In the last post, I wrote about the massive contribution made by Dr. Bernard Lown to the topic of coronary artery disease. The Lown institute pointed to another study on stable heart artery disease that puts the final nail in the coffin. Now, the only reason to put stents in patients with stable coronary artery disease is symptoms that persist despite best practice medical treatment or optimal medical therapy.
This is another example of a medical treatment that makes sense, but does not work. It makes sense that severe multiple heart artery blockages that reduce the blood supply to the heart, would not provide the fuel and oxygen needed for proper heart function. So patients with poor heart pumping function and multiple heart artery blockages are a group with stable heart artery disease where stents were still recommended.
In 2022, there was another study of opening arteries in patients with stable heart artery disease. Here is a brief analysis of that study from the Lown Institute: “REVIVE gives stents “best chance to win” but still fails
The REVIVE trial enrolled 700 patients with conditions thought to be most helped by stents: those with a severe coronary (heart artery) disease and left ventricle dysfunction (heart failure), but also viable (live) heart muscle. They randomized patients to optimal medical therapy (best practice medical treatment) or medical therapy plus PCI (a stent).
The results showed no difference in the rates of the primary outcome (death or heart failure hospitalization) between the two groups after 3.5 years. There was also no difference in heart function or patient-reported quality of life. No subgroups saw an additional benefit from PCI (stent).
The REVIVE results were shocking to many cardiologists. Dr. Sanjay Kaul said, “This was the best chance for PCI to win (they really cued it up for PCI), and it still came up short.”
Let’s look into the REVIVE study a little deeper. Here is the design copied directly from the text in the New England Journal of Medicine. “We randomly assigned patients with a left ventricular ejection fraction of 35% (severe heart failure due to poor pumping function) or less, extensive coronary artery (heart artery) disease amenable to PCI (a stent), and demonstrable myocardial viability (live heart muscle) to a strategy of either PCI plus optimal medical therapy (PCI group) or optimal medical therapy alone (optimal-medical-therapy group).
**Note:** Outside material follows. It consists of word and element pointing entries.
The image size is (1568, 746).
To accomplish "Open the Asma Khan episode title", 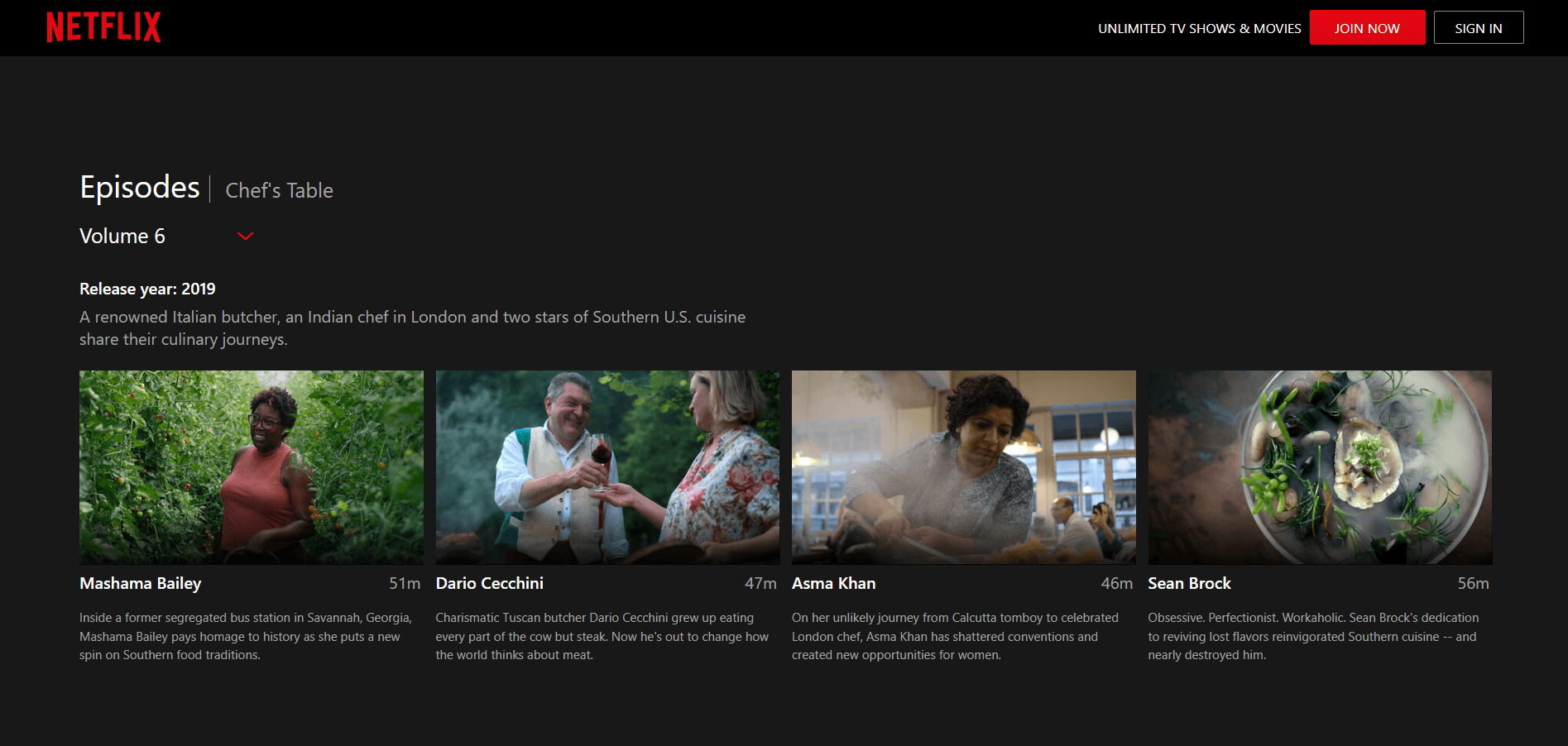I will (833, 584).
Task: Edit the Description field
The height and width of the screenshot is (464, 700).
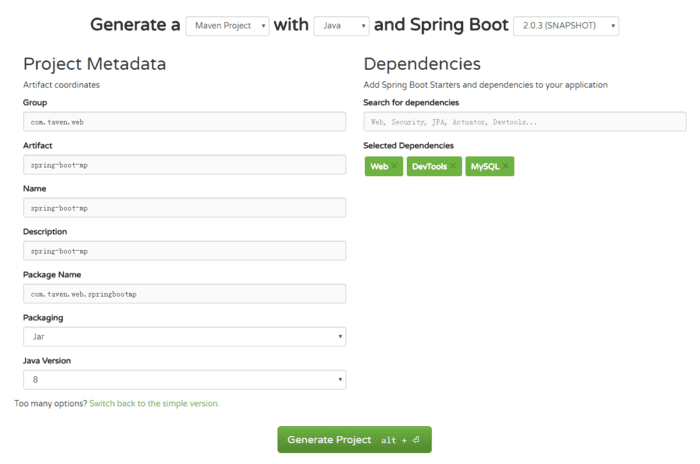Action: pos(184,251)
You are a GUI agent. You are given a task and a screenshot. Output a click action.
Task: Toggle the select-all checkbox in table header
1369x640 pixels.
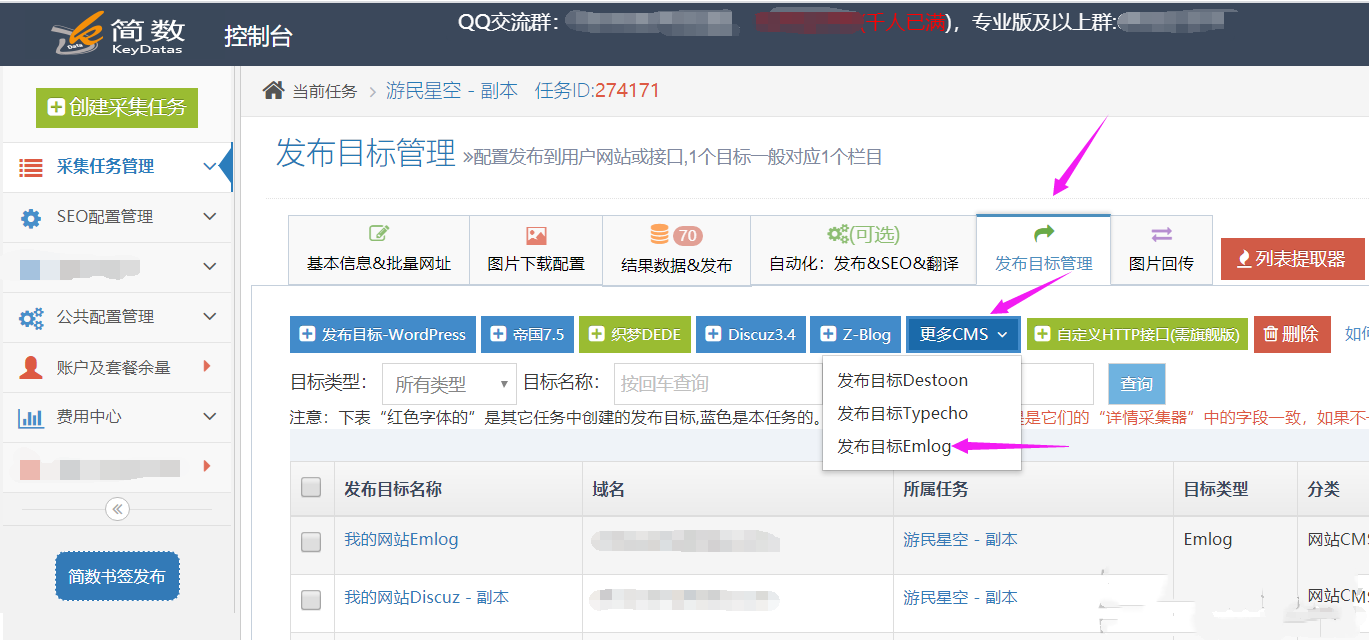(311, 487)
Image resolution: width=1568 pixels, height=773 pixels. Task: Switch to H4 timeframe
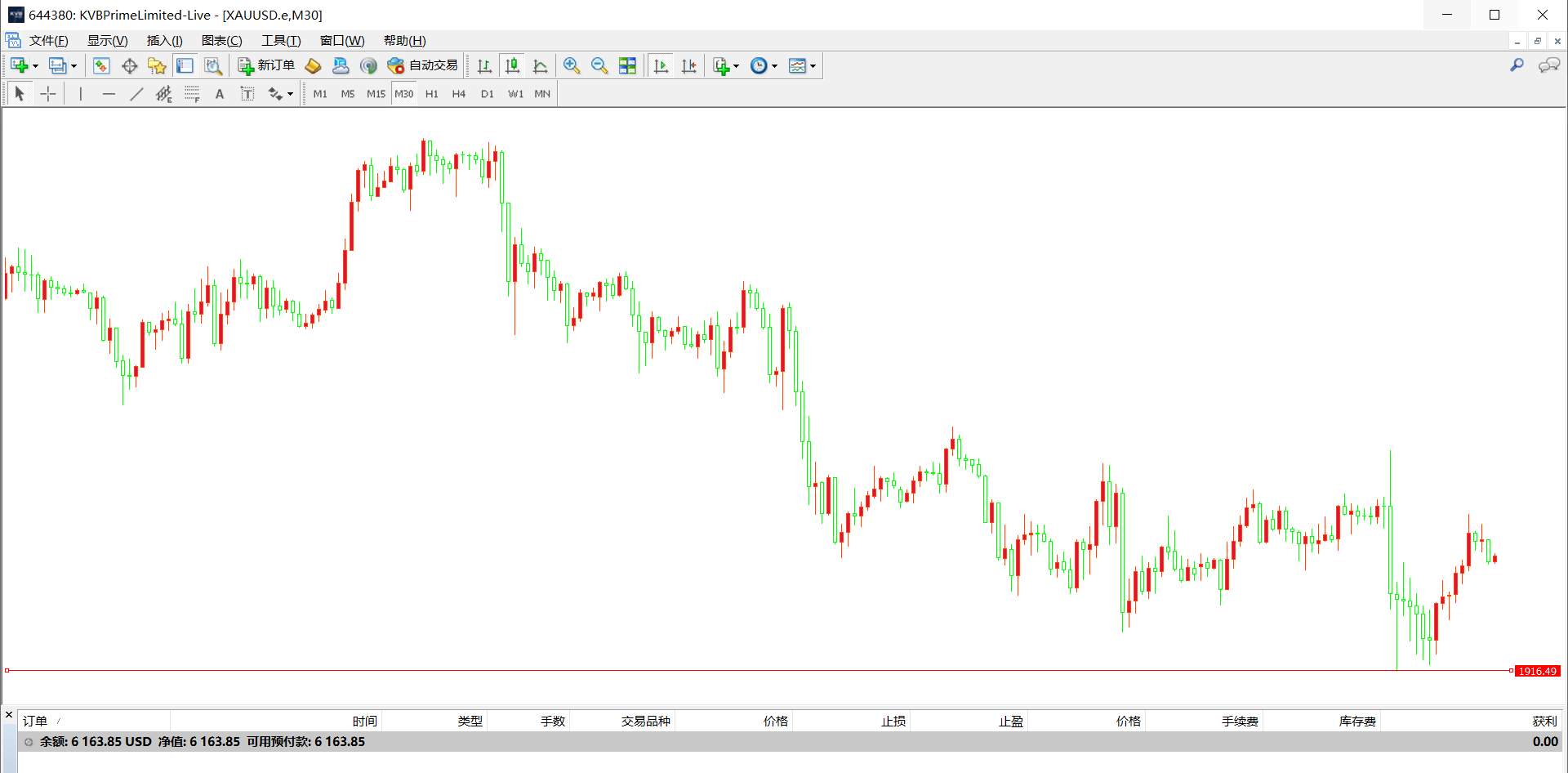coord(459,94)
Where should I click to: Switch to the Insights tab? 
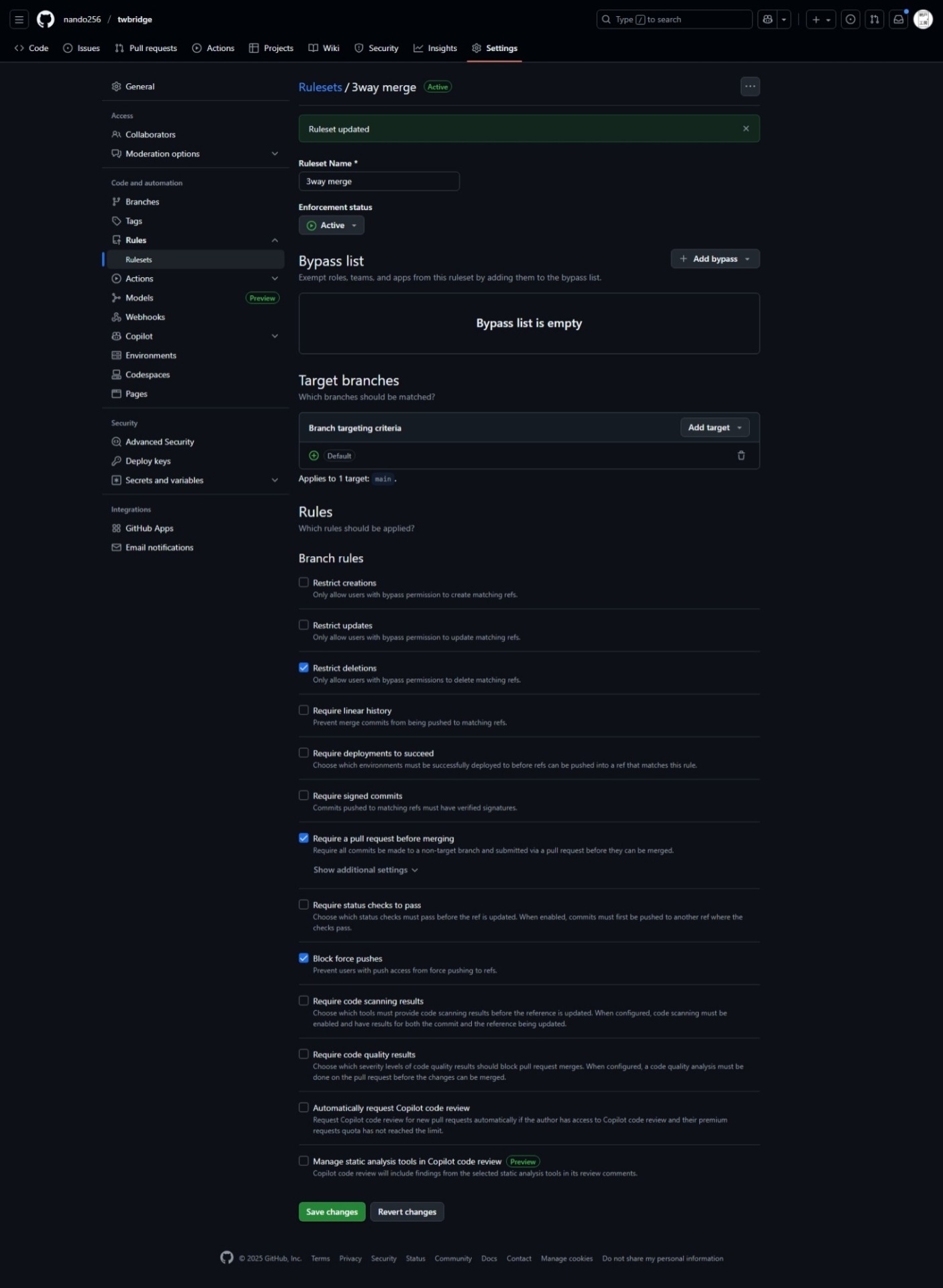click(435, 48)
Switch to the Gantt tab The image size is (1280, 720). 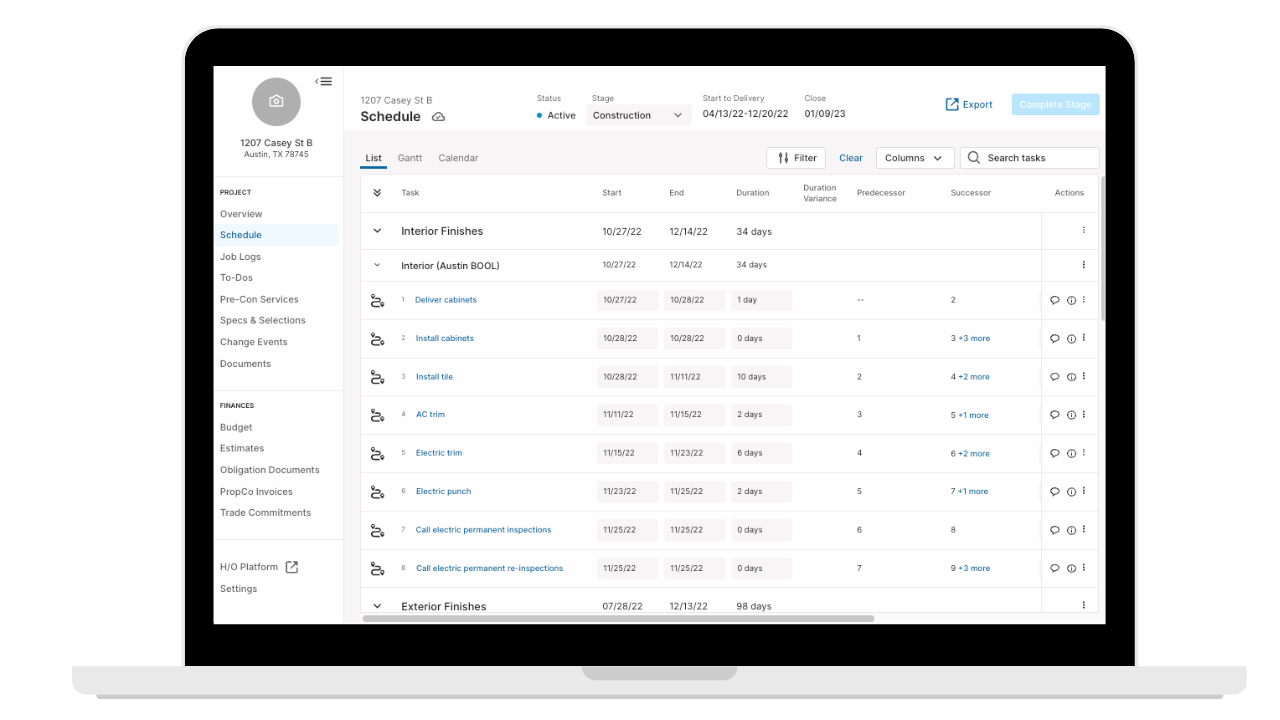coord(410,158)
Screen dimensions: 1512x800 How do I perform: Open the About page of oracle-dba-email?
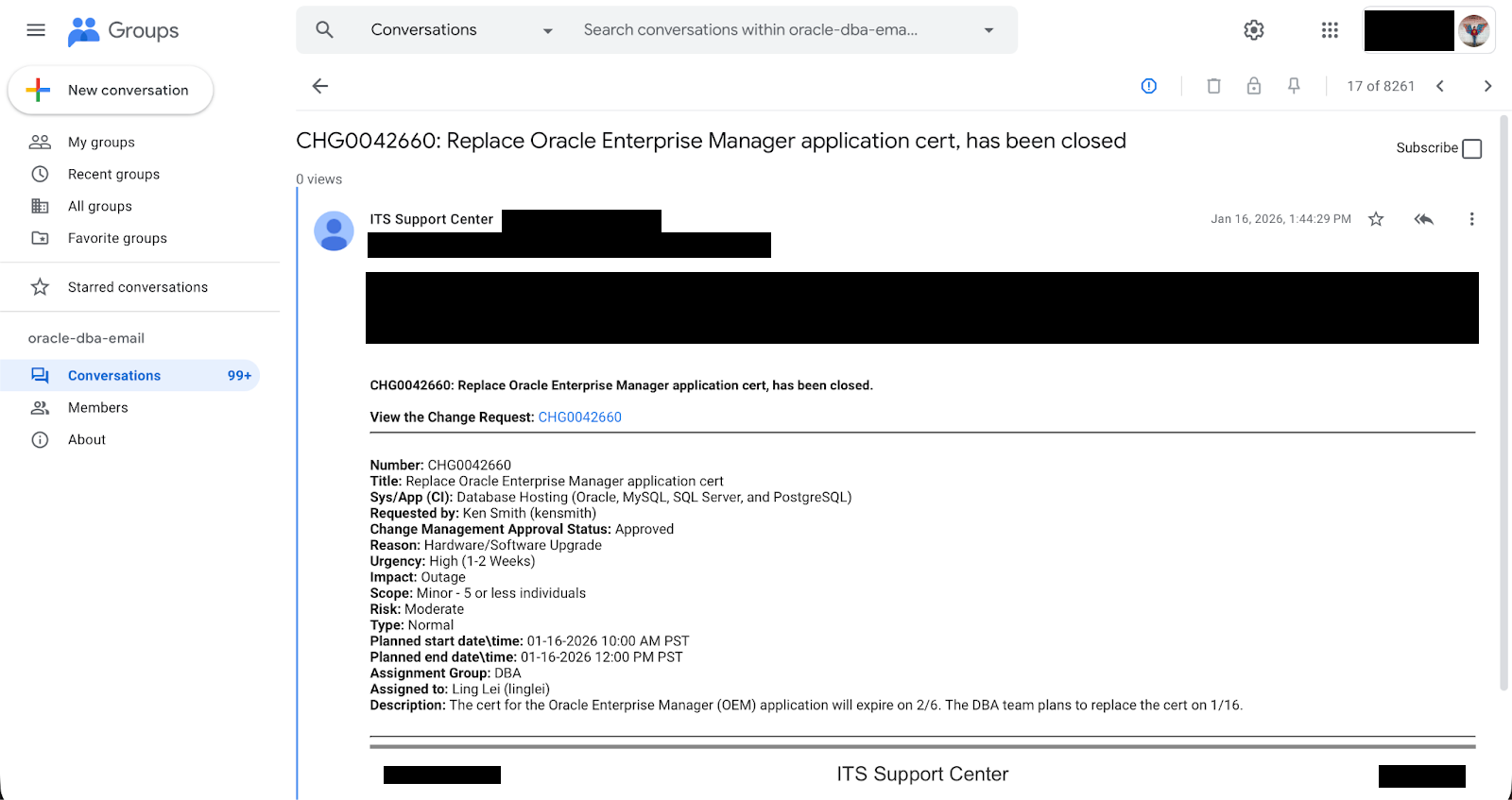click(x=86, y=438)
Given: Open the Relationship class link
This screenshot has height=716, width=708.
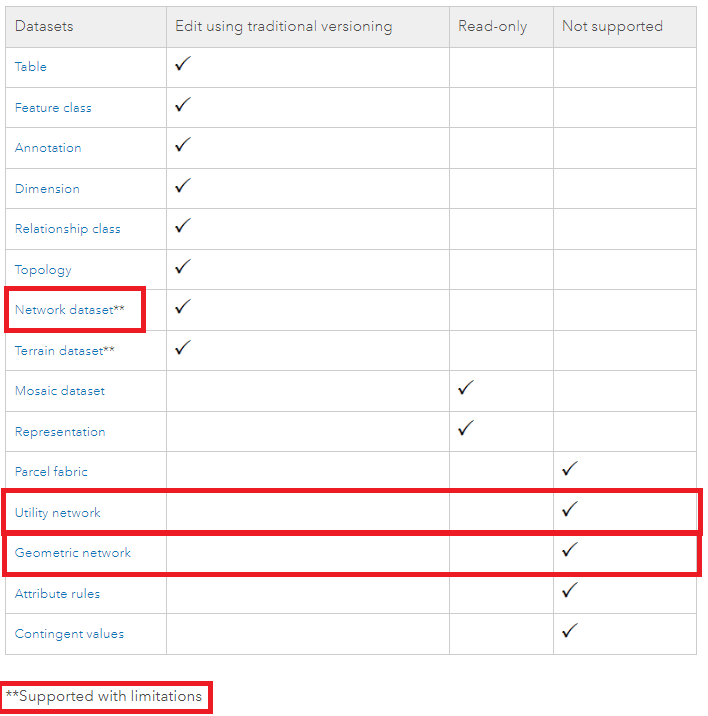Looking at the screenshot, I should pyautogui.click(x=67, y=229).
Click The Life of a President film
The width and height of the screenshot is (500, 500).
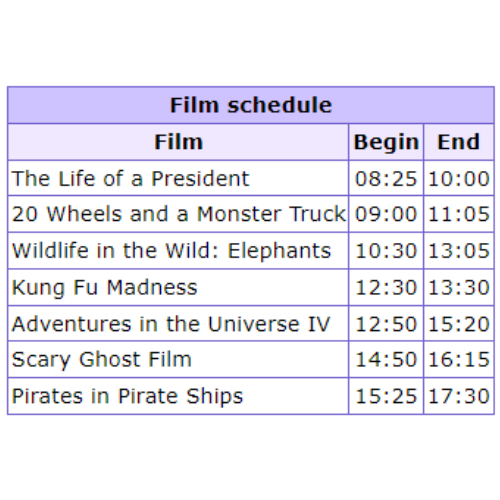point(130,178)
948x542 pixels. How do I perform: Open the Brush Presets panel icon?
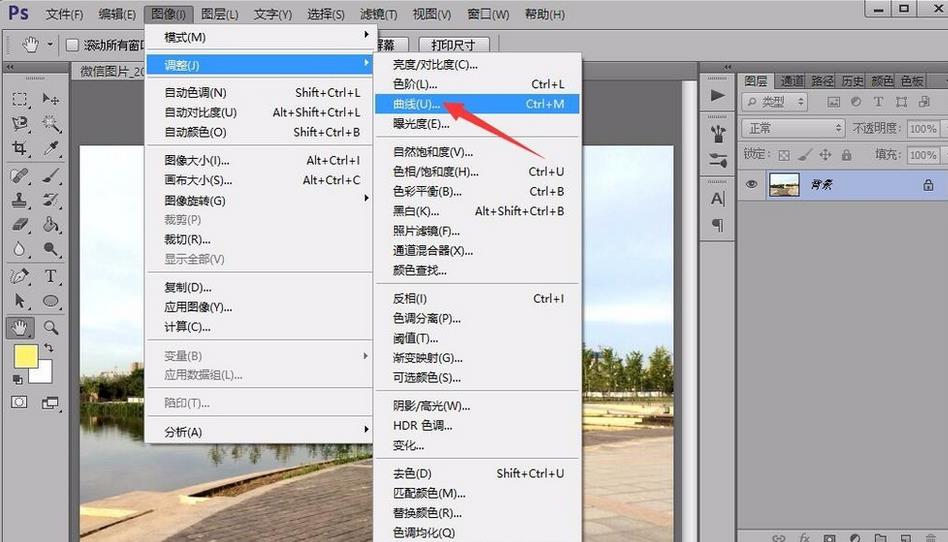(717, 134)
The primary composite outcome was death from any cause or hospitalization for heart failure.”
Here are the results: “ A total of 700 patients underwent randomization — 347 were assigned to the PCI group and 353 to the optimal-medical-therapy group. Over a median of 41 months, a primary-outcome event occurred in 129 patients (37.2%) in the PCI group and in 134 patients (38.0%) in the optimal-medical-therapy group.” It is true. This is a very high-risk group. Over three and a half year about a third of them died or were hospitalized for heart failure. Most importantly though, adding a stent to optimal medical therapy did NOT make a statistically significant difference.
This is a great example of the difference between our healthcare system and the healthcare system in other developed countries like the United Kingdom. They have a 26 page guideline on stable heart artery disease that was written in 2011 aimed at primary care clinicians. The similar guideline from the American Heart Association is 118 pages, it is aimed at cardiologists, and it is essentially useless for primary care clinicians.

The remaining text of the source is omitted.